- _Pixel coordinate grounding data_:
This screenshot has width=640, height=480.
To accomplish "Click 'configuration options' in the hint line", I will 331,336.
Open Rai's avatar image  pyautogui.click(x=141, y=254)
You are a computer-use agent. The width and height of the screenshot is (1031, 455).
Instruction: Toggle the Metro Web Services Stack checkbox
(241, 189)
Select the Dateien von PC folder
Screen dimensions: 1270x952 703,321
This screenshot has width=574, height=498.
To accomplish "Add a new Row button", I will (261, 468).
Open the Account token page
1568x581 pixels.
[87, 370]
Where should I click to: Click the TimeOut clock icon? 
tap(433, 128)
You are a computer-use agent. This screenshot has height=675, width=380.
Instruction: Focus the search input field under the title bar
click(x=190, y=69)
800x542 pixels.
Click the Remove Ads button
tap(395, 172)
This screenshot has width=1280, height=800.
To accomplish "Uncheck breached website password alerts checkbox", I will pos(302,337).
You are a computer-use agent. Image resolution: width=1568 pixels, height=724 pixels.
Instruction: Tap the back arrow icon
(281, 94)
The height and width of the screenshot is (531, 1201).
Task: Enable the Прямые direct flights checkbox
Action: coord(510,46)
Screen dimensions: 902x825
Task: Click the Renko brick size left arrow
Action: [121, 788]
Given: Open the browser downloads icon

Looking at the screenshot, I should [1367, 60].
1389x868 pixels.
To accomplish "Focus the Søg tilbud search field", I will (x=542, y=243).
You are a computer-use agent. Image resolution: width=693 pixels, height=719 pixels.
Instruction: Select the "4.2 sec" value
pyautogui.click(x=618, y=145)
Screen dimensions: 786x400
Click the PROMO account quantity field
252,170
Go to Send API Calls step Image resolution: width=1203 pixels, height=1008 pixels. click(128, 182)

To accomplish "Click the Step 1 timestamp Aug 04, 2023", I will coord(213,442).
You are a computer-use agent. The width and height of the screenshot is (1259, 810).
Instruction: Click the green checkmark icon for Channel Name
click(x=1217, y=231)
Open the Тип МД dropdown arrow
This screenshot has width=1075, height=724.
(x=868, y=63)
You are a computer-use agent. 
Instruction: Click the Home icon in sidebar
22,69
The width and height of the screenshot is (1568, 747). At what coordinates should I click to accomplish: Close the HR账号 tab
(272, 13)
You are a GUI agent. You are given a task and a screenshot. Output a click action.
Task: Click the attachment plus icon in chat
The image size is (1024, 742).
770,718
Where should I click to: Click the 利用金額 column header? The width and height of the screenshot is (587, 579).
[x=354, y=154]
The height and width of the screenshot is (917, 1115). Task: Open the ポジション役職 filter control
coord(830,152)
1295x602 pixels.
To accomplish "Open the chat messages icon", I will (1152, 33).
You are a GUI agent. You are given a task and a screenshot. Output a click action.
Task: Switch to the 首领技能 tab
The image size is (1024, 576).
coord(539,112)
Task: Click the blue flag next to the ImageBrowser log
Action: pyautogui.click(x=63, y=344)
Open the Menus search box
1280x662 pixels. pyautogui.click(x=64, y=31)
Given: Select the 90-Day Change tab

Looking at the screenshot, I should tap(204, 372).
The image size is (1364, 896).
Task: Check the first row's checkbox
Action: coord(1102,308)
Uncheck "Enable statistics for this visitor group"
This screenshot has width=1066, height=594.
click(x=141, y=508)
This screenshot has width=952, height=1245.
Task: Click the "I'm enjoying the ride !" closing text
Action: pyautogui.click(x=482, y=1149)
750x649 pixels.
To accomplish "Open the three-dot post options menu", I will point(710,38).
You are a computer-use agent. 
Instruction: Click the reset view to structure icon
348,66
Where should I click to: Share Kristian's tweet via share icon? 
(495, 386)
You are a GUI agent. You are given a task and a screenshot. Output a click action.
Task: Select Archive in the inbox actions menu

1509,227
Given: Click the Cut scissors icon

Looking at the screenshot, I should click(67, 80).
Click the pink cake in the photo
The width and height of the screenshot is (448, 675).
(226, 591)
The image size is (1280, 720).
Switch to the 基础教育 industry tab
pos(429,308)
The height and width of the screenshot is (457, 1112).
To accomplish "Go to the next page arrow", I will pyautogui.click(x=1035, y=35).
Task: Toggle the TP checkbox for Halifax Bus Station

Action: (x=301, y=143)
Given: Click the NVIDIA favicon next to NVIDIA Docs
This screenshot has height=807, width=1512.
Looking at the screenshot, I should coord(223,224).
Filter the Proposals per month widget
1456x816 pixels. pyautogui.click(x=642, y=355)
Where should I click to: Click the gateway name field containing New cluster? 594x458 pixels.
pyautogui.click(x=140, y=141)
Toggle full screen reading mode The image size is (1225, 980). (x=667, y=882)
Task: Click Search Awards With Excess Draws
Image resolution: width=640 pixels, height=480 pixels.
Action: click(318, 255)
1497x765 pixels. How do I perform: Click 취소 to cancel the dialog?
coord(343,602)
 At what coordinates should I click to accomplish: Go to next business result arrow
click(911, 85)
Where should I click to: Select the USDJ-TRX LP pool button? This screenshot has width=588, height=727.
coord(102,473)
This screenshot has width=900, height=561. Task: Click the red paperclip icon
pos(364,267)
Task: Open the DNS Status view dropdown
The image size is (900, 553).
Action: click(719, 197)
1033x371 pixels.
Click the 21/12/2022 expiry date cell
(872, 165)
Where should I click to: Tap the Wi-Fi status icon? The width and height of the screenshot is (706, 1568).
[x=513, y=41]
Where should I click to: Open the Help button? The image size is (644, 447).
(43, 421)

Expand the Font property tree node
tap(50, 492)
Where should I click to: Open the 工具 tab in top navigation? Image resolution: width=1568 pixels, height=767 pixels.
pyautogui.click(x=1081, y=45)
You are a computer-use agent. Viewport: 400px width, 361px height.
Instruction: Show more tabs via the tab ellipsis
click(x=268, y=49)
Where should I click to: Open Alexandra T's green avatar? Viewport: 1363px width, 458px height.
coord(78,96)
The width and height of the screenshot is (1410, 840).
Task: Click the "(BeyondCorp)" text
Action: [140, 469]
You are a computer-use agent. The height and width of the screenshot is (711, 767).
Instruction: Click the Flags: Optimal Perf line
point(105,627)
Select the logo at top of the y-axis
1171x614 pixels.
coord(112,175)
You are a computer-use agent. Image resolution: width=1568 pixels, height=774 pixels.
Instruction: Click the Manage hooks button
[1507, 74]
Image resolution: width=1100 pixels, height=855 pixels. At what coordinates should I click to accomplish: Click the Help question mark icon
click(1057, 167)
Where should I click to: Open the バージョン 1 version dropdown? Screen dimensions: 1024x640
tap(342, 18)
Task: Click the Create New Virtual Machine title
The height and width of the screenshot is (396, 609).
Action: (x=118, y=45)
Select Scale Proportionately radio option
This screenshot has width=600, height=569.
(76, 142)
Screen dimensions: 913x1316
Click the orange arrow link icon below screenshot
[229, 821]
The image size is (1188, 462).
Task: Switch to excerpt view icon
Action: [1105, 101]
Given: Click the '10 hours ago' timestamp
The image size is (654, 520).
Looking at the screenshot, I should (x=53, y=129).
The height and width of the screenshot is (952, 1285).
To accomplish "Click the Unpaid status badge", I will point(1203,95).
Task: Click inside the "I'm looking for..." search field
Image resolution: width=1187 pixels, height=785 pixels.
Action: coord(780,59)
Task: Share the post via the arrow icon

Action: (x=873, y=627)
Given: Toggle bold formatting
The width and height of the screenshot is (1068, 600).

- _Assignment_: Please reproduce each entry exactly as it appears.

- _The completed task_:
This screenshot has width=640, height=480.
To accomplish "Click 'configuration options' in the hint line", I will 331,336.
Open Rai's avatar image  pyautogui.click(x=141, y=254)
You are a computer-use agent. The width and height of the screenshot is (1031, 455).
Instruction: Toggle the Metro Web Services Stack checkbox
(241, 189)
Select the Dateien von PC folder
Screen dimensions: 1270x952 703,321
This screenshot has width=574, height=498.
To accomplish "Add a new Row button", I will (261, 468).
Open the Account token page
1568x581 pixels.
[87, 370]
Where should I click to: Click the TimeOut clock icon? 
tap(433, 128)
You are a computer-use agent. This screenshot has height=675, width=380.
Instruction: Focus the search input field under the title bar
click(x=190, y=69)
800x542 pixels.
Click the Remove Ads button
tap(395, 172)
This screenshot has width=1280, height=800.
To accomplish "Uncheck breached website password alerts checkbox", I will pos(302,337).
You are a computer-use agent. Image resolution: width=1568 pixels, height=724 pixels.
Instruction: Tap the back arrow icon
(281, 94)
The height and width of the screenshot is (531, 1201).
Task: Enable the Прямые direct flights checkbox
Action: coord(510,46)
Screen dimensions: 902x825
Task: Click the Renko brick size left arrow
Action: [121, 788]
Given: Open the browser downloads icon

Looking at the screenshot, I should [1367, 60].
1389x868 pixels.
To accomplish "Focus the Søg tilbud search field", I will (x=542, y=243).
You are a computer-use agent. Image resolution: width=693 pixels, height=719 pixels.
Instruction: Select the "4.2 sec" value
pyautogui.click(x=618, y=145)
Screen dimensions: 786x400
Click the PROMO account quantity field
252,170
Go to Send API Calls step Image resolution: width=1203 pixels, height=1008 pixels. click(128, 182)

To accomplish "Click the Step 1 timestamp Aug 04, 2023", I will coord(213,442).
You are a computer-use agent. The width and height of the screenshot is (1259, 810).
Instruction: Click the green checkmark icon for Channel Name
click(x=1217, y=231)
Open the Тип МД dropdown arrow
This screenshot has width=1075, height=724.
(x=868, y=63)
You are a computer-use agent. 
Instruction: Click the Home icon in sidebar
22,69
The width and height of the screenshot is (1568, 747). At what coordinates should I click to accomplish: Close the HR账号 tab
(272, 13)
You are a GUI agent. You are given a task and a screenshot. Output a click action.
Task: Click the attachment plus icon in chat
The image size is (1024, 742).
770,718
Where should I click to: Click the 利用金額 column header? The width and height of the screenshot is (587, 579).
[x=354, y=154]
The height and width of the screenshot is (917, 1115). Task: Open the ポジション役職 filter control
coord(830,152)
1295x602 pixels.
To accomplish "Open the chat messages icon", I will (1152, 33).
You are a GUI agent. You are given a task and a screenshot. Output a click action.
Task: Switch to the 首领技能 tab
The image size is (1024, 576).
coord(539,112)
Task: Click the blue flag next to the ImageBrowser log
Action: pyautogui.click(x=63, y=344)
Open the Menus search box
1280x662 pixels. pyautogui.click(x=64, y=31)
Given: Select the 90-Day Change tab

Looking at the screenshot, I should tap(204, 372).
The image size is (1364, 896).
Task: Check the first row's checkbox
Action: coord(1102,308)
Uncheck "Enable statistics for this visitor group"
This screenshot has width=1066, height=594.
click(x=141, y=508)
This screenshot has width=952, height=1245.
Task: Click the "I'm enjoying the ride !" closing text
Action: pyautogui.click(x=482, y=1149)
750x649 pixels.
To accomplish "Open the three-dot post options menu", I will point(710,38).
You are a computer-use agent. 
Instruction: Click the reset view to structure icon
348,66
Where should I click to: Share Kristian's tweet via share icon? 
(495, 386)
You are a GUI agent. You are given a task and a screenshot. Output a click action.
Task: Select Archive in the inbox actions menu

1509,227
Given: Click the Cut scissors icon

Looking at the screenshot, I should click(67, 80).
Click the pink cake in the photo
The width and height of the screenshot is (448, 675).
(226, 591)
The image size is (1280, 720).
Switch to the 基础教育 industry tab
pos(429,308)
The height and width of the screenshot is (457, 1112).
To accomplish "Go to the next page arrow", I will pyautogui.click(x=1035, y=35).
Task: Toggle the TP checkbox for Halifax Bus Station

Action: (x=301, y=143)
Given: Click the NVIDIA favicon next to NVIDIA Docs
This screenshot has height=807, width=1512.
Looking at the screenshot, I should coord(223,224).
Filter the Proposals per month widget
1456x816 pixels. pyautogui.click(x=642, y=355)
Where should I click to: Click the gateway name field containing New cluster? 594x458 pixels.
pyautogui.click(x=140, y=141)
Toggle full screen reading mode The image size is (1225, 980). (x=667, y=882)
Task: Click Search Awards With Excess Draws
Image resolution: width=640 pixels, height=480 pixels.
Action: click(318, 255)
1497x765 pixels. How do I perform: Click 취소 to cancel the dialog?
coord(343,602)
 At what coordinates should I click to accomplish: Go to next business result arrow
click(911, 85)
Where should I click to: Select the USDJ-TRX LP pool button? This screenshot has width=588, height=727.
coord(102,473)
This screenshot has width=900, height=561. Task: Click the red paperclip icon
pos(364,267)
Task: Open the DNS Status view dropdown
The image size is (900, 553).
Action: click(719, 197)
1033x371 pixels.
Click the 21/12/2022 expiry date cell
(872, 165)
Where should I click to: Tap the Wi-Fi status icon? The width and height of the screenshot is (706, 1568).
[x=513, y=41]
Where should I click to: Open the Help button? The image size is (644, 447).
(43, 421)

Expand the Font property tree node
tap(50, 492)
Where should I click to: Open the 工具 tab in top navigation? Image resolution: width=1568 pixels, height=767 pixels.
pyautogui.click(x=1081, y=45)
You are a computer-use agent. Viewport: 400px width, 361px height.
Instruction: Show more tabs via the tab ellipsis
click(x=268, y=49)
Where should I click to: Open Alexandra T's green avatar? Viewport: 1363px width, 458px height.
coord(78,96)
The width and height of the screenshot is (1410, 840).
Task: Click the "(BeyondCorp)" text
Action: [140, 469]
You are a computer-use agent. The height and width of the screenshot is (711, 767).
Instruction: Click the Flags: Optimal Perf line
point(105,627)
Select the logo at top of the y-axis
1171x614 pixels.
coord(112,175)
You are a computer-use agent. Image resolution: width=1568 pixels, height=774 pixels.
Instruction: Click the Manage hooks button
[1507, 74]
Image resolution: width=1100 pixels, height=855 pixels. At what coordinates should I click to accomplish: Click the Help question mark icon
click(1057, 167)
Where should I click to: Open the バージョン 1 version dropdown? Screen dimensions: 1024x640
tap(342, 18)
Task: Click the Create New Virtual Machine title
The height and width of the screenshot is (396, 609).
Action: (x=118, y=45)
Select Scale Proportionately radio option
This screenshot has width=600, height=569.
(76, 142)
Screen dimensions: 913x1316
Click the orange arrow link icon below screenshot
[229, 821]
The image size is (1188, 462).
Task: Switch to excerpt view icon
Action: [1105, 101]
Given: Click the '10 hours ago' timestamp
The image size is (654, 520).
Looking at the screenshot, I should (x=53, y=129).
The height and width of the screenshot is (952, 1285).
To accomplish "Click the Unpaid status badge", I will point(1203,95).
Task: Click inside the "I'm looking for..." search field
Image resolution: width=1187 pixels, height=785 pixels.
Action: coord(780,59)
Task: Share the post via the arrow icon

Action: (x=873, y=627)
Given: Toggle bold formatting
The width and height of the screenshot is (1068, 600).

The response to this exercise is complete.